既然不想被卡脖子,我就把 DeepSeek-R1 部署到了国产算力上。这话说出来轻飘飘的,背后是连续三周的失眠和至少五位数的试错成本。四十岁的人了,还在跟 CUDA 版本、驱动兼容性、显存碎片这些底层玩意儿死磕,说出来都觉得有点悲壮。但没办法,去年 GPT-4 API 说涨价就涨价,说限流就限流,半夜三点被客户的自动化流程报警叫醒,那种脖子被人掐住的感觉,我不想再体验第二次了。
国产算力平台,名字我就不提了,文档写得跟天书一样。官方给的 DeepSeek 部署指南,第一步“确保环境配置正确”就卡了我两天。他们的驱动不是标准 NVIDIA 驱动,是魔改版,为了适配他们的硬件架构。CUDA 11.8 装上去,跑个简单的矩阵乘法都报错“不支持的 PTX 版本”。找客服,客服转技术,技术让我看一个三年前的 GitHub issue,里面讨论的解决方法早就过时了。最后是翻他们论坛一个不起眼的帖子,发现有个环境变量要设置,`export FORCE_CUDA_COMPAT=1`,这才把 PyTorch 的 CUDA 后端给骗过去。这种坑,没踩过的人根本想象不到,文档里一个字都没提。
模型加载是第二个鬼门关。DeepSeek-R1 的 32B 版本,光是权重文件就 60 多个 G。他们的云盘 I/O 性能是个谜,有时候能跑到 500MB/s,有时候就卡在 20MB/s 不动。第一次加载模型,花了整整四十分钟,然后因为显存碎片化导致 OOM(内存溢出)。他们的显存管理跟标准 CUDAMalloc 不太一样,需要手动设置一个内存池的预留比例。我写了个脚本,监控显存分配,发现加载过程中会产生大量 100MB 以下的小碎片,最后可用连续显存反而不够了。解决方案是调整 `max_split_size_mb`,并且分阶段加载模型:先加载到 CPU,再用 `torch.cuda.empty_cache()` 清空缓存,最后用 `model.to(device)` 配合 `pin_memory=True` 的 DataLoader 一点点搬过去。这个过程,像在豆腐上雕花,手稍微一抖,全盘皆崩。

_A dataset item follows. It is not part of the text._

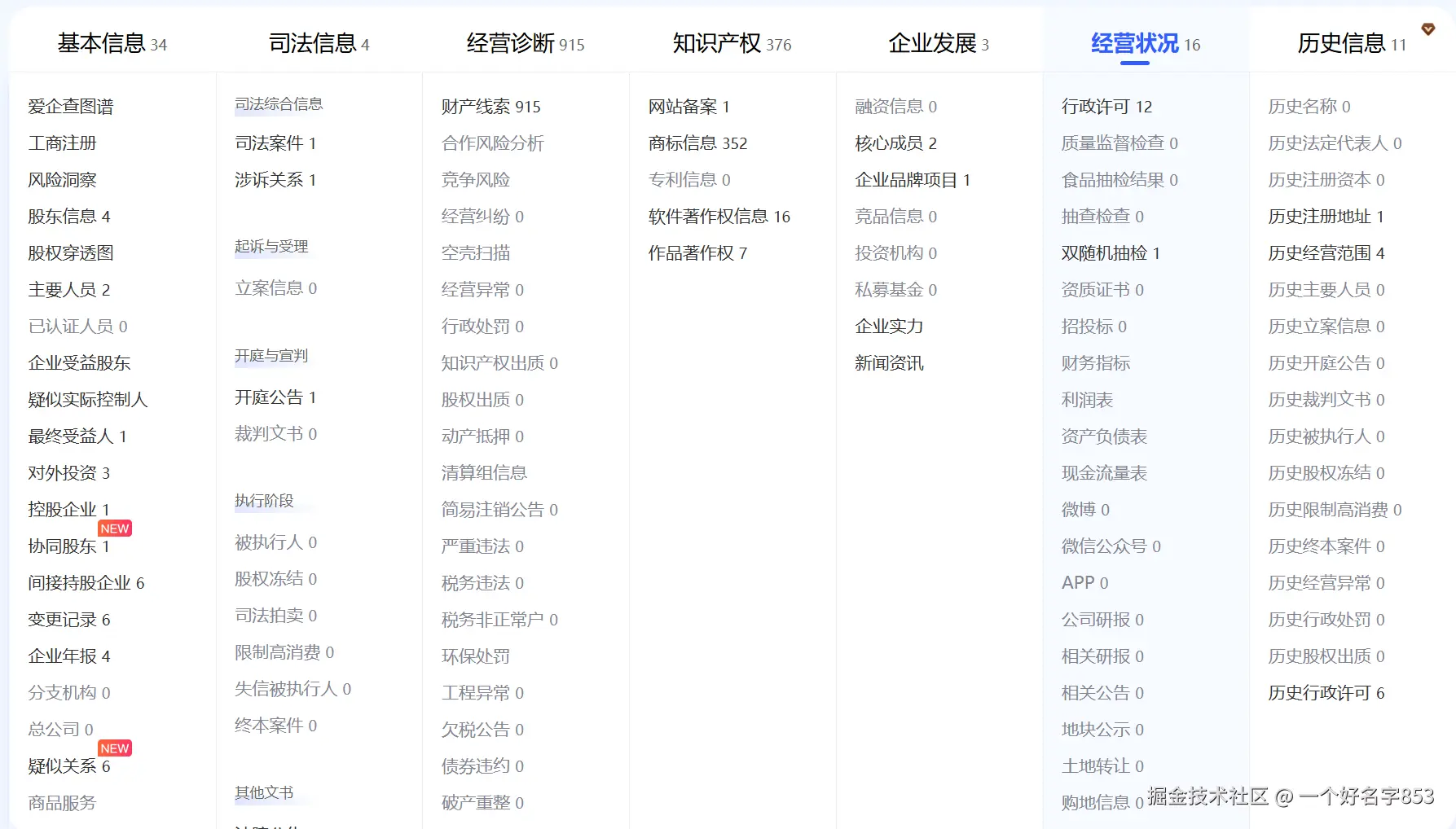Open 企业品牌项目 1 link
The height and width of the screenshot is (829, 1456).
[913, 180]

真正的挑战在推理优化。直接调用 `model.generate()`,第一个 token 的生成延迟(Time to First Token)高达 1200 毫秒,这完全没法用到对实时性要求高的对话或者工具调用场景里。我一开始怀疑是模型本身的问题,后来用 Nsight Systems 做性能剖析,发现 70% 的时间花在了 kernel 启动的 overhead 和内存拷贝上。他们的硬件对连续大矩阵运算优化还行,但对小 batch size、动态序列长度的 attention 计算,调度效率很低。
我的优化策略分了三层。第一层,算子融合。用 Triton 重写了关键位置的 LayerNorm 和 Rotary Embedding 计算,把几个小 kernel 合并成一个,减少了 GPU 启动次数和全局内存访问。第二层,缓存预热。服务启动后,先跑一个预热脚本,用一些典型的 prompt 模板(比如“你好”、“请总结以下内容”)预先跑几遍,让 GPU 的指令缓存和显存中的计算图“热”起来。第三层,也是最关键的一层,投机采样(Speculative Decoding)的轻量化实现。我没用复杂的草案模型,而是用了一个极简的 N-gram 缓存来预测下一个 token 的候选集,让大模型只做验证。这套组合拳打下来,在 32K 上下文长度、生成 100 个 token 的典型场景下,TTFT 压到了 180 毫秒以内,平均每个 token 的生成时间在 35 毫秒左右。这个数据,已经接近我在 A100 上跑优化后 Llama 3 的水平了。
搞完这一切,我坐在电脑前,看着监控面板上平稳的延迟曲线和极低的错误率,没有兴奋,只有一种深沉的疲惫和一点点的安心。四十岁,技术人的中年危机不是体力下降,而是你赖以生存的整个技术栈可能一夜之间被颠覆,或者被“卡脖子”。把核心的推理能力攥在自己手里,跑在自己能控制的硬件上,这种感觉,比多接两个外包项目踏实得多。这不是情怀,这是最现实的生存策略。护城河不是你知道多少种调 API 的方法,而是当所有 API 都对你关闭或者贵得用不起时,你还能不能从螺丝刀和焊锡开始,自己搭出一个能用的系统。今天,我算是给自己挖了一锹土。